Look over the entries below. Report how many lines hold the word "agent", and only that.

===== Material provided

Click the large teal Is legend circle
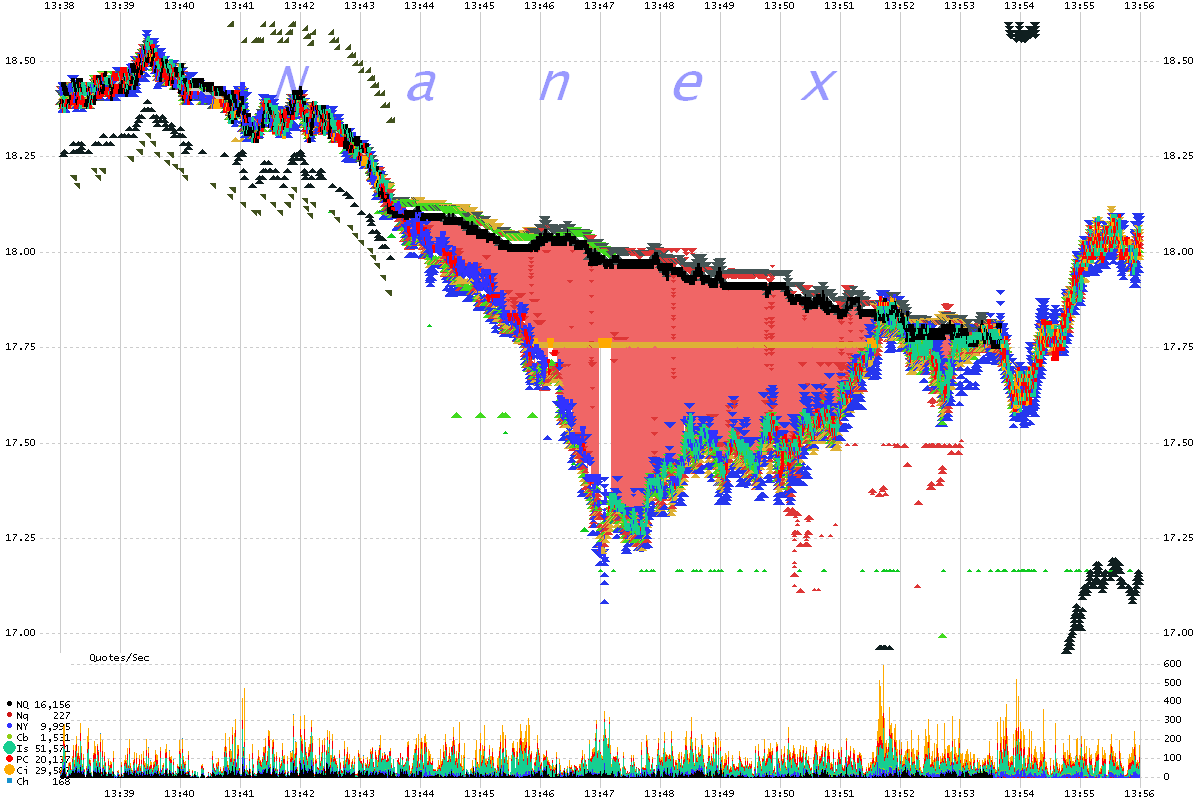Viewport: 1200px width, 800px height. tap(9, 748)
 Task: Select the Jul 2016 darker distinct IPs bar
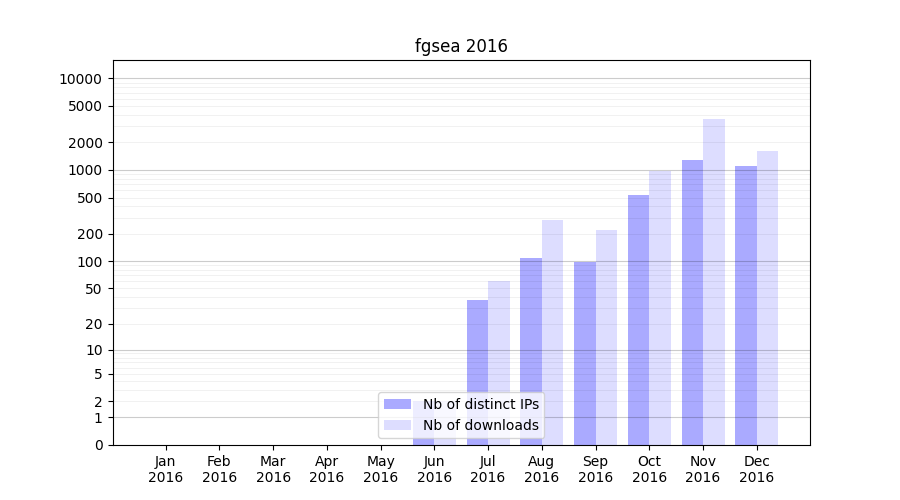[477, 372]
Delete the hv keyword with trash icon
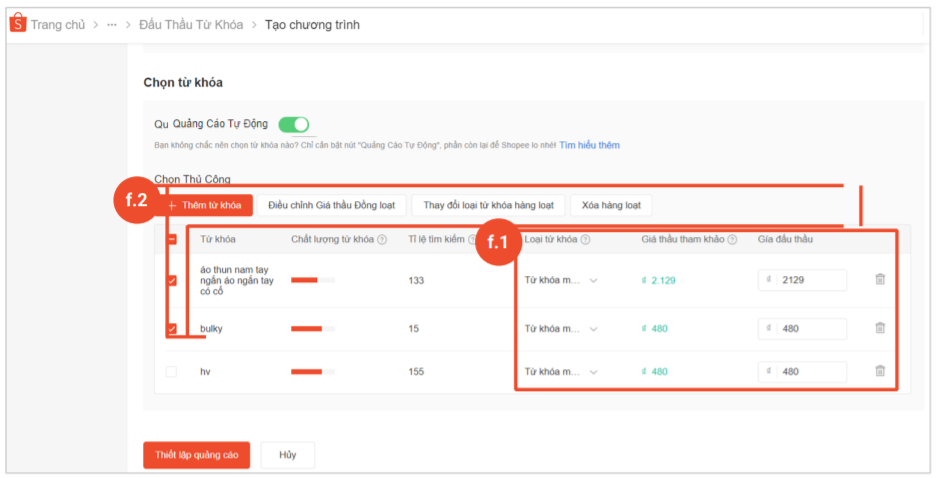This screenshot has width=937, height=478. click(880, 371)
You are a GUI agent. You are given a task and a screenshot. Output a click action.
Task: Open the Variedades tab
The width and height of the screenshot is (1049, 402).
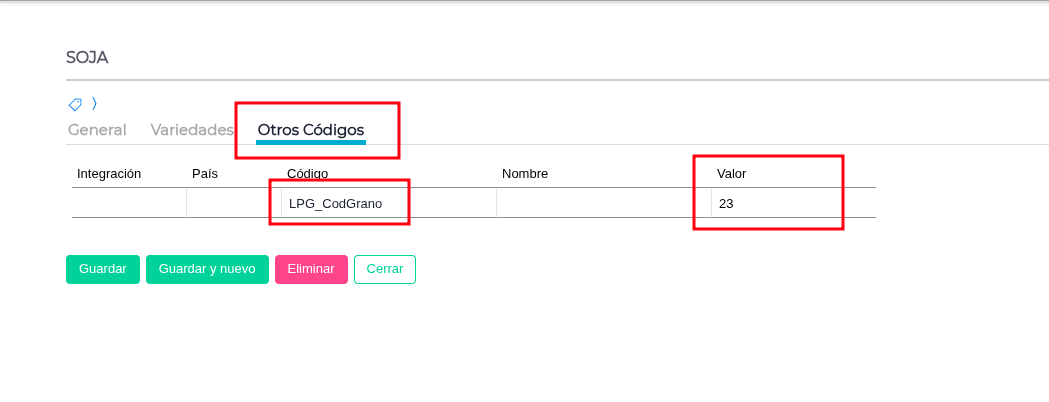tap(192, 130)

==========
===== Material provided

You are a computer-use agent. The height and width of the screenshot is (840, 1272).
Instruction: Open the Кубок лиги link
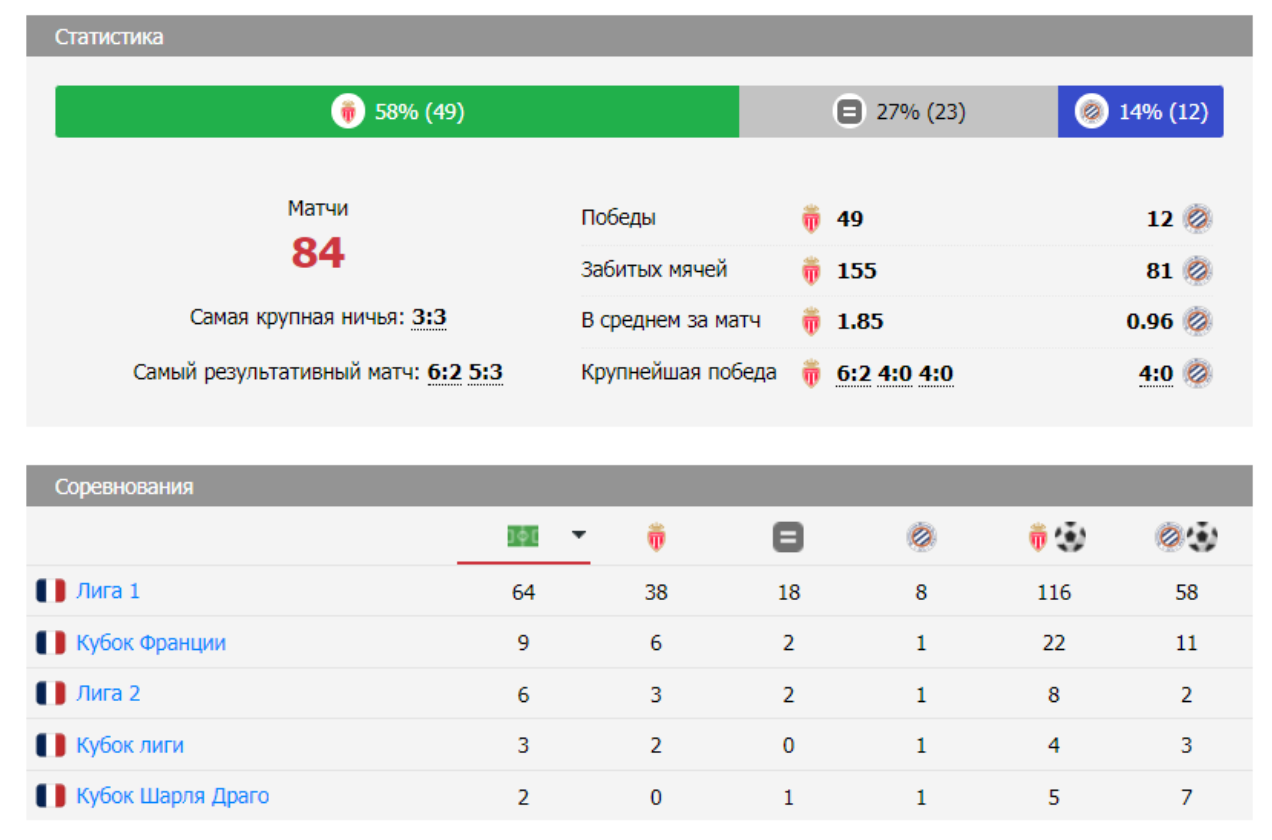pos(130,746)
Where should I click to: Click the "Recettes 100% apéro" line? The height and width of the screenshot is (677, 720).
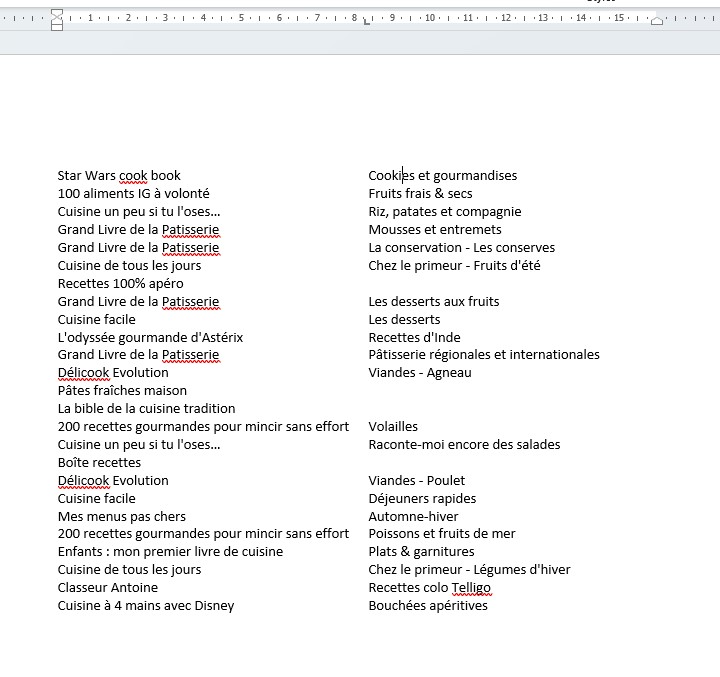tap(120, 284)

==========
===== Material provided

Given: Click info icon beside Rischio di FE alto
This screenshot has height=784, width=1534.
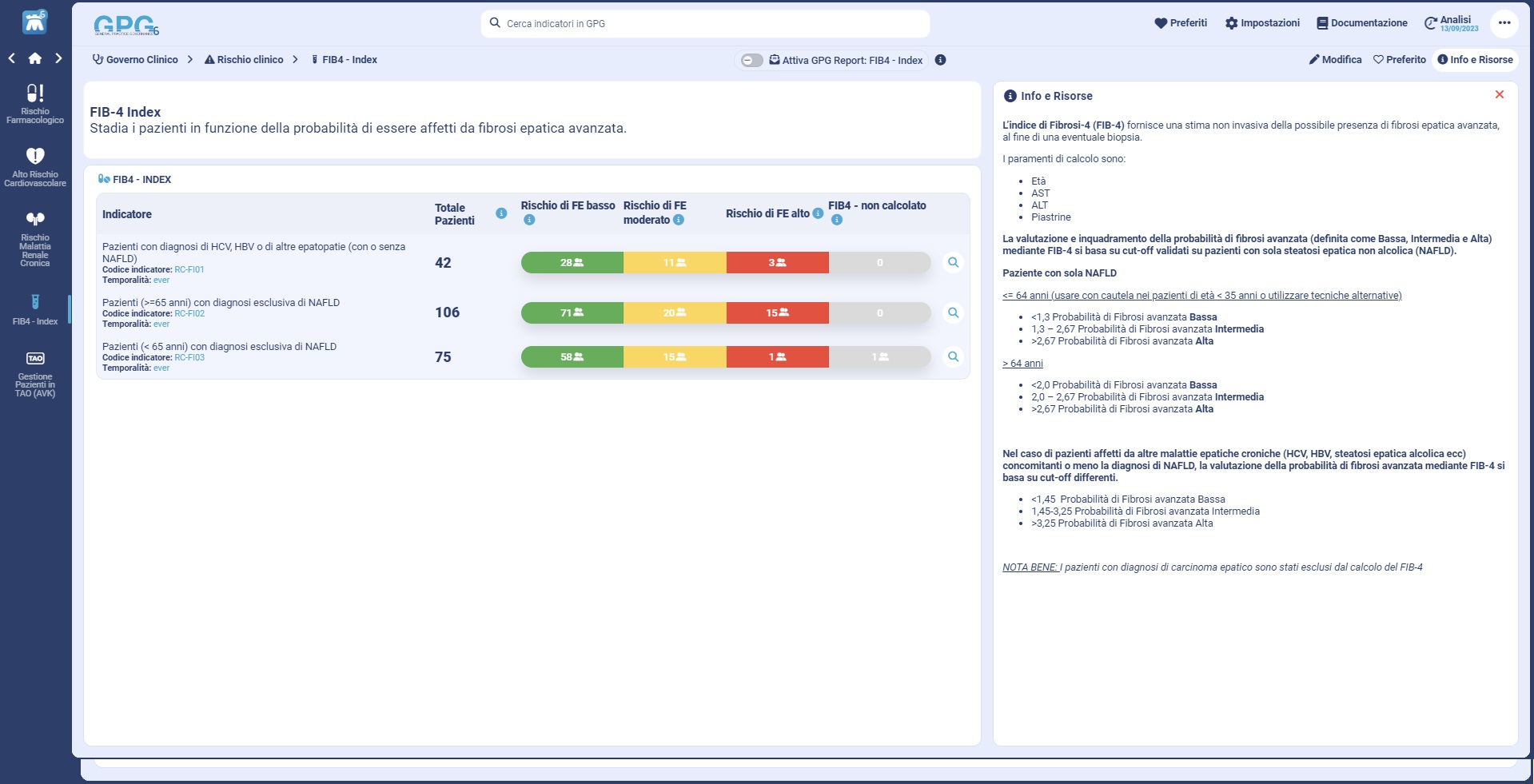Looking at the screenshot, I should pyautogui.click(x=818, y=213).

==========

The completed task — 2